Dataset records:
......
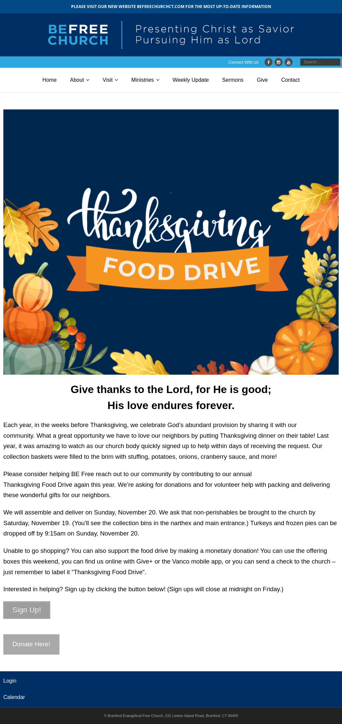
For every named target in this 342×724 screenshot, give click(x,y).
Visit (108, 80)
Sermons (232, 80)
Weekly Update (191, 80)
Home (49, 80)
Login (9, 681)
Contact (290, 80)
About (77, 80)
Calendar (14, 697)
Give (262, 80)
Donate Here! (31, 644)
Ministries (142, 80)
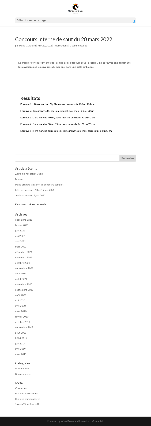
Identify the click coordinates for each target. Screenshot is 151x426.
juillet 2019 (21, 338)
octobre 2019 (22, 322)
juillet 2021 (21, 278)
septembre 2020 (24, 289)
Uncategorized (23, 373)
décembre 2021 (23, 251)
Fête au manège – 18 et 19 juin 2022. (35, 189)
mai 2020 (20, 300)
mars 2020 (21, 311)
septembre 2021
......
* _Exercise directions_:
Rewrite the part of the records that opens with the line containing "About (77, 80)" and runs through the end of the records, replacing "septembre" with "September" and leaving everything else unchanged. Omit the pictures from your answer.

* _Output of the exercise_:
About (77, 80)
Calendar (14, 697)
Give (262, 80)
Donate Here! (31, 644)
Ministries (142, 80)
Identify the click coordinates for each target. Screenshot is 151x426.
juillet 2019 (21, 338)
octobre 2019 (22, 322)
juillet 2021 (21, 278)
September 2020 (24, 289)
Uncategorized (23, 373)
décembre 2021 (23, 251)
Fête au manège – 18 et 19 juin 2022. (35, 189)
mai 2020 (20, 300)
mars 2020 (21, 311)
September 2021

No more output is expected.